16 Ottobre 2010

Rosy Bindi e la bestemmia di Berlusconi

Poi il monsignore va nel merito della questione.
Detto questo, Berlusconi si assuma le sue responsabilità per le sue barzellette, e renda conto non solo ai suoi elettori, ma a tutti. Ripeto quanto già detto in una dichiarazione: le persone pubbliche debbono avere un’ attenzione del tutto particolare nel loro esprimersi, anche in privato: ne va della credibilità delle istituzioni che rappresentano. Ma in un momento così critico per tutti ci si aspetta anche un po’ di serietà di fronte ai veri problemi, non la rincorsa strumentale allo scandalismo di un giorno.
Fisichella quindi racconta di quando non volle assistere alla proiezione di un film di Bellocchio in cui c’era una bestemmia. E chiude con un attacco personale alla Bindi, accusata – a quanto si capisce – di collaborazionismo con i laicisti.

ESTRATTO DEI DATI |
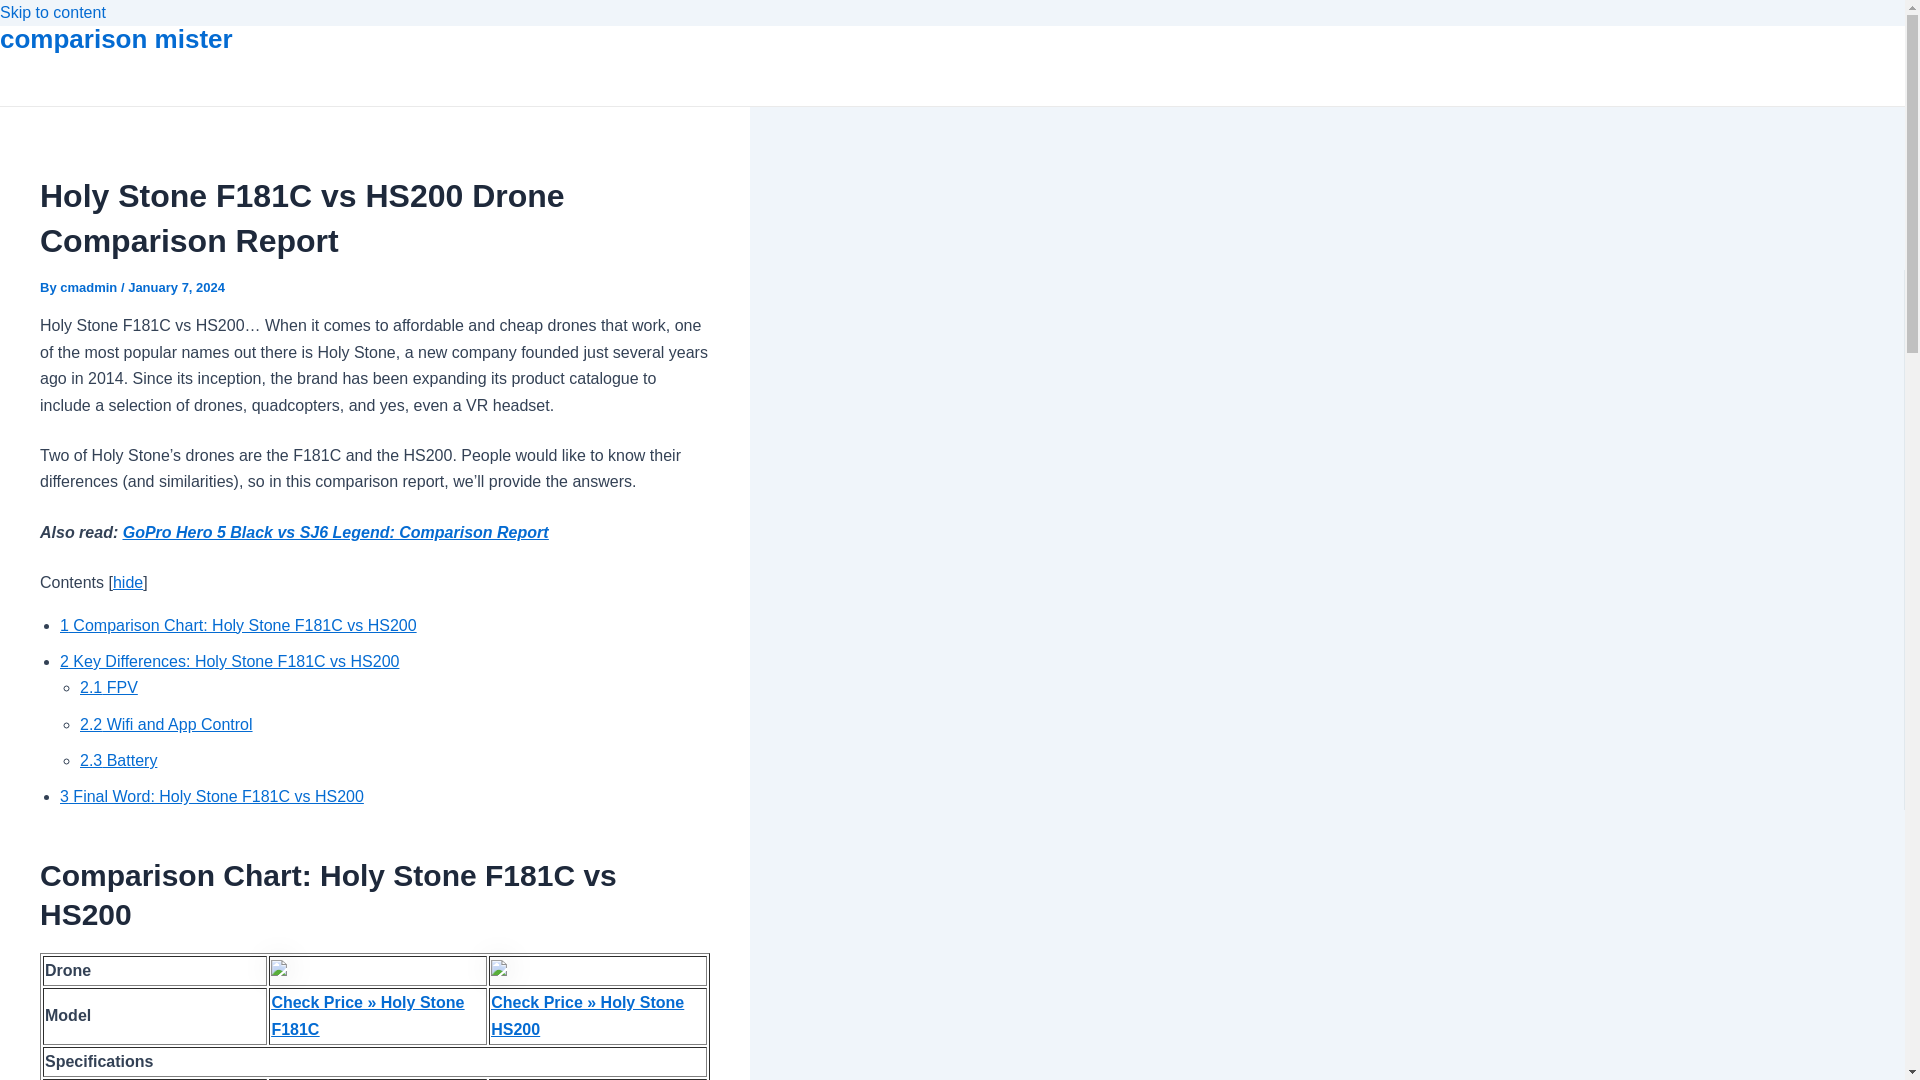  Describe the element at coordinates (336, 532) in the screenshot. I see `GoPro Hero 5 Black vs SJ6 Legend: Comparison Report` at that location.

ESERCIZIO | Puoi restituire per intero, senza alcuna modifica, il testo su Rosy Bindi e la bestemmia di Berlusconi? Le righe riportate sopra non servono per questo lavoro.

SOLUZIONE |
16 Ottobre 2010

Rosy Bindi e la bestemmia di Berlusconi

Poi il monsignore va nel merito della questione.
Detto questo, Berlusconi si assuma le sue responsabilità per le sue barzellette, e renda conto non solo ai suoi elettori, ma a tutti. Ripeto quanto già detto in una dichiarazione: le persone pubbliche debbono avere un’ attenzione del tutto particolare nel loro esprimersi, anche in privato: ne va della credibilità delle istituzioni che rappresentano. Ma in un momento così critico per tutti ci si aspetta anche un po’ di serietà di fronte ai veri problemi, non la rincorsa strumentale allo scandalismo di un giorno.
Fisichella quindi racconta di quando non volle assistere alla proiezione di un film di Bellocchio in cui c’era una bestemmia. E chiude con un attacco personale alla Bindi, accusata – a quanto si capisce – di collaborazionismo con i laicisti.